Barbless: Just Do It!

So I am just going to drop some truth on everyone right from the start. If you are a catch and release fisherman whether it be on the fly or on gear you need to be fishing with barbless hooks. There is no need to be wrestling a barb out of a fishes mouth if you are planning on putting him back to catch tomorrow. None of us are saints here as we do hand out free lip piercings over and over again, but that is just something we have to accept with the sport. But I do believe we all need to do our best to make sure the fish go back into the water as close to as healthy as when we took them out and one of the easiest things we can do to achieve this is to go barbless.

Now I hail from British Columbia, Canada and if you have fished up this way you know that all of our rivers and streams are single hook, barbless. And yet, I still catch fish time and time again that have either been horribly mishandled or had a barbed hook forcefully removed from their mouth. Seeing this thing actually gets me pretty upset. I follow every letter of the regulations when I am out on the water to the very best of my ability and knowing that there are people out there that just flat out either don’t follow the regulations or can’t take the 5 minutes out of their life to read them. Any of us including myself that are using social media to either share our stories or promote the spot need to take extra care to set the best example we can. The younger angles are that are looking up to us will be the difference in the future. If we can show them the right path to take then there will be many years of enjoyment in the sport of fly fishing.

Now maybe some of out there are nervous to make the switch over to barbless in fear of losing that next big fish. It’s okay bass dudes I am hear to tell you that you won’t if you know what you are doing. So let’s go over some of the benefits of using barbless hooks. The first one is the less chance of injury for the fish itself. While that barb may come in handy when you are trying to keep the fish on the hook, it has the complete opposite effect when trying to remove the hook from the fish. It is often when most the damage can be done to a fish if done incorrectly even with a fish that is super high energy and won’t stay still. I would say about 90% of the time when I net a fish they unhook themselves almost immediately. Then it’s just safe travels back to the water. The next plus is less chance of injury to yourself. While I have never had it happen myself, it is much easier to remove a barbless hook from your skin than a barbed one. I have drilled myself with the conehead of a streamer and that sucked pretty bad. The next one on the list is better hook sets. Without the presence of a barb a properly maintained and sharp hook will pretty much set itself when a fish takes it. I know you feel like a rock star bass setting on that 10 inch rainbow, but believe me when I say not only is it not needed, you look silly. The fact is the barb creates further resistance when setting the hook thus the need for extra force when fishing with a barbed hook. A quality barbless hook will set like a hot knife in butter.

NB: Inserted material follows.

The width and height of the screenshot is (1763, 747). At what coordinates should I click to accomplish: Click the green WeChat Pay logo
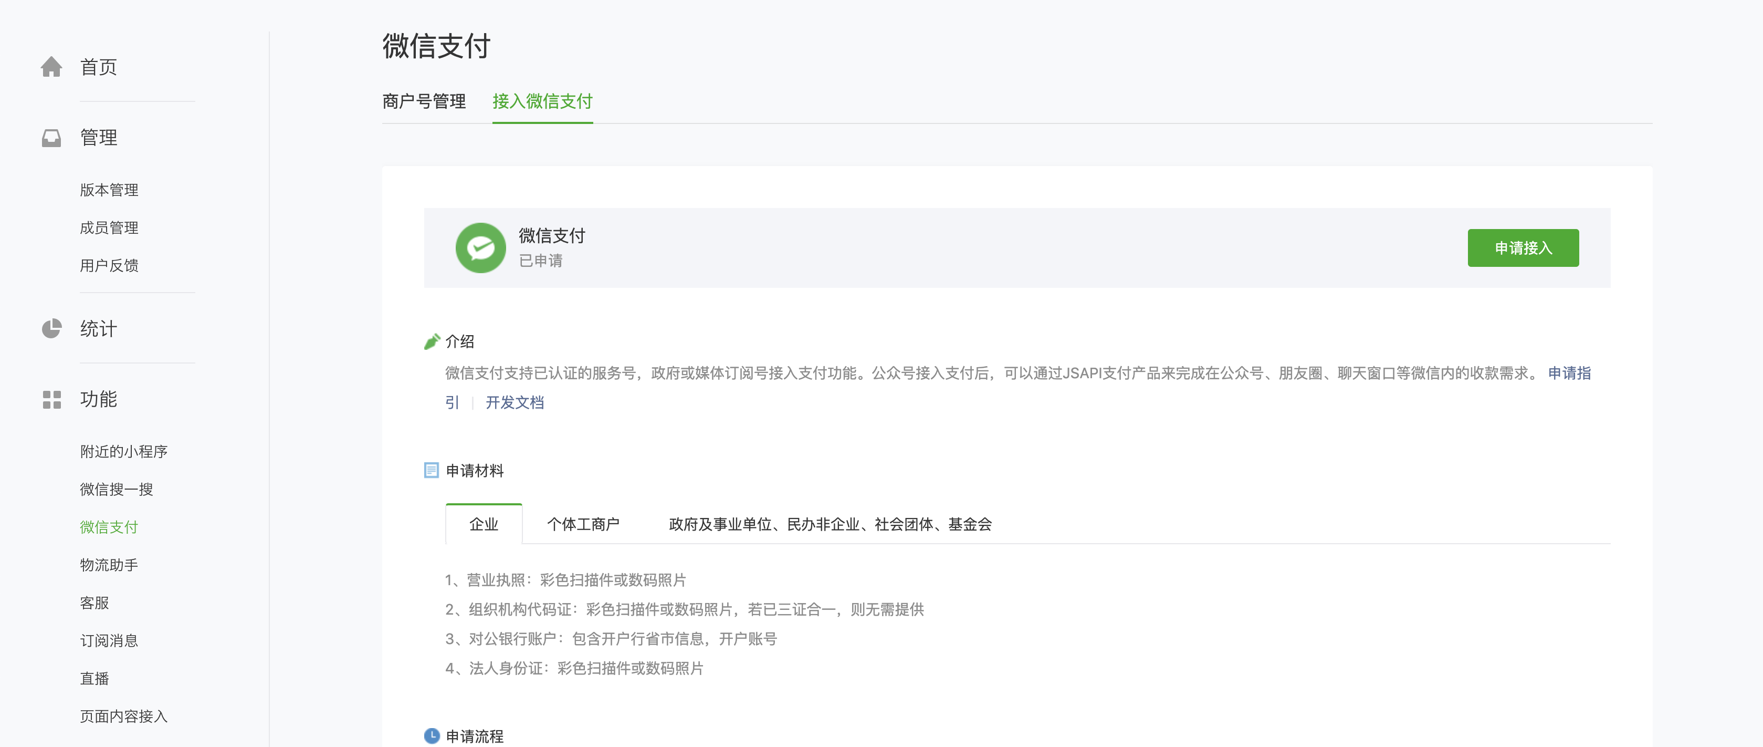(x=480, y=248)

I am sure you have looked at the above photo and there will be times when this is simply unavoidable. It’s a chance we take every time you put a hook into the water, but I am just saying let’s do our part to preserve this precious resource to the best of our ability. We owe it to the fish to take the most care as we can considering everything they provide us in return. I don’t know about everyone else, but I have a hard time imaging what my life would be without fly fishing.